■ TEXT SHOWN:

↓↓↓

Appealing to them, en masse, to recommence the simple task of carrying away the cartons was to no avail – apparently, and all-of-a-sudden, they could not understand the most simplest of words (what was then-known as ‘Pidgin-English’) – so I resorted to individually encouraging each man to his feet and, by conveying him to a carton, could manage to convince each one in turn, with suitable gesticulations, that the reason they were gathered here was to ferry the goods to the storeroom as before.

To cut a long story short: when they eventually straggled back – although by then their ranks had thinned considerably – they of course headed for the shade of the trees again. After another round of one-on-one persuasion, as before, and another straggling return only to lie around once more under the trees, I finally gave it up as it was wasting more time than it gained and directed the ship’s crew to commence unloading all the way to the storeroom.

The superintendent was most apologetic, of course, whilst explaining that ‘once they got it into their heads’ to not co-operate there was little he could do about it (a plaint I had heard of elsewhere numerous times before).

↑↑↑

■ RECORDS:

↓↓↓

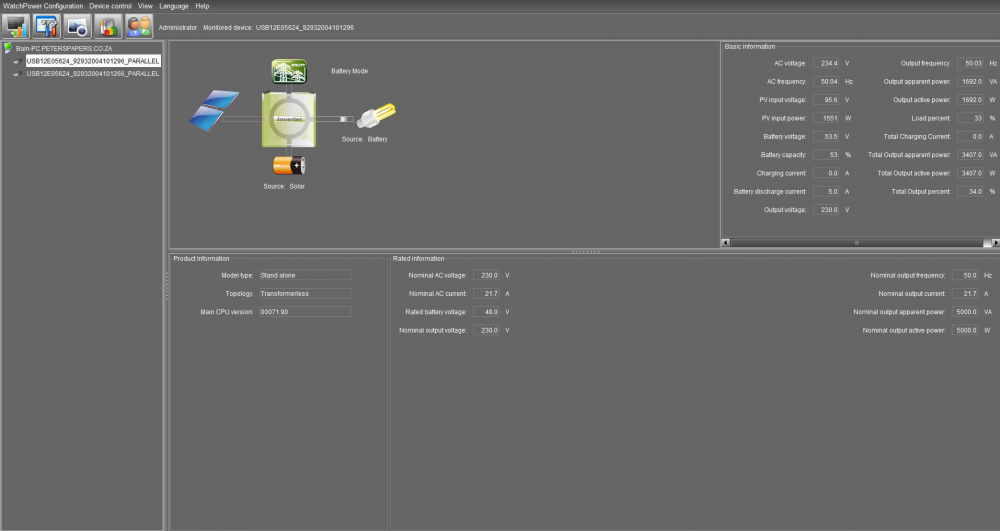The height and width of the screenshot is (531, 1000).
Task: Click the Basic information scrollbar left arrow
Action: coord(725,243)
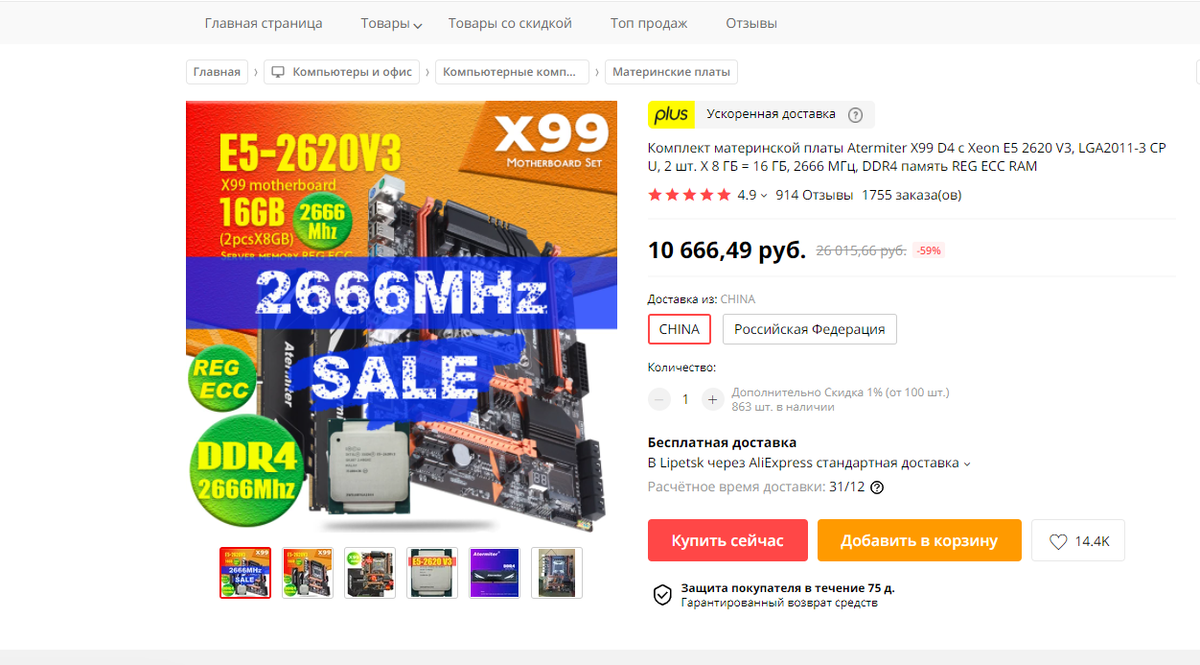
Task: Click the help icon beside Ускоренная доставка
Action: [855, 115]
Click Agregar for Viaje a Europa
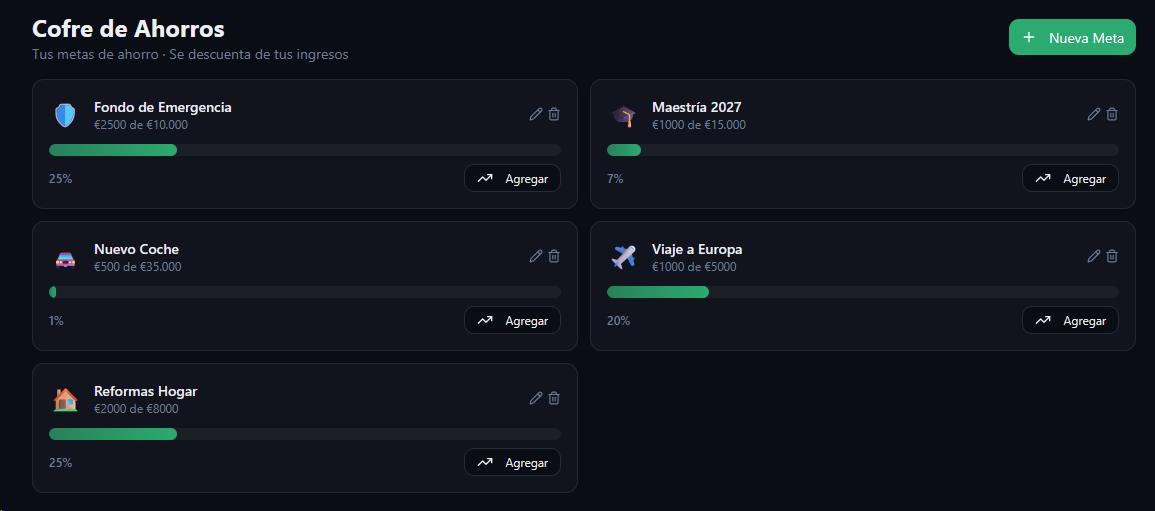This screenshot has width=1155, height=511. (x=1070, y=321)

↑↑↑

■ REQUIRED WORK:
• a. Say whether each statement agrees with the account of unloading the cartons, answering yes or no and quoting the deciding words of that account. (i) The men had been gathered to carry the cartons to the storeroom. (ii) In the end, the men themselves finished carrying the cartons to the storeroom. (iii) The superintendent said there was little he could do once the men decided not to co-operate.
• b. Go on with the account of unloading the cartons, starting after its last sentence.

■ ANSWERS TO THE EXERCISES:
• a.
(i) Yes: "the reason they were gathered here was to ferry the goods to the storeroom as before"
(ii) No: "I finally gave it up as it was wasting more time than it gained and directed the ship’s crew to commence unloading all the way to the storeroom"
(iii) Yes: "there was little he could do about it"

• b.
By dint of much deadline-motivated exertion and sweat – and that well-known line ‘only mad dogs and Englishmen go out in the noon day sun’ (as per a 1772 physician’s article popularised by Mr. Noël Coward’s 1931 song) resonated prominently in the psyche of the identity-in-residence all the while – the final carton was secured in the outstation’s storeroom, before the tide had ebbed too much, and the ship was cleared to be under way once more to its next port-of-call.

And the point of this tropical seashore tale (being but one among several of a similar nature which could be told)? As already mentioned, further above, the identity inhabiting this flesh-and-blood body all those years ago was by then vitally interested in the hunter-gatherer lifestyle, as ‘he’ was questioning the whole notion of ‘progress’ – as in just what the end-goal might be which all this ‘progress’ was presumably progressing towards – which drove peoples of a Caucasoid stock to dominate the globe with their ever-expanding developmental way of life, and it was incidents of this kind which intrigued ‘him’ no end. There seemed to be something quite telling about the way in which those by-then part-time hunter-gatherers (those of the ‘free-range’ lifestyle) thought nothing of lounging about in the shade of a tree while the productive wage-slaves (those of the ‘property-rights way of life’) dutifully laboured to unload the ship’s cargo under the blazing-hot tropical sun (a cargo comprising mainly of their frozen meat-pies and ice-cream, mind you, thereafter to be acquired by them via piecemeal return of fortnightly-dispensed tokens, known locally as ‘Gubmint Munny’, to the superintendent).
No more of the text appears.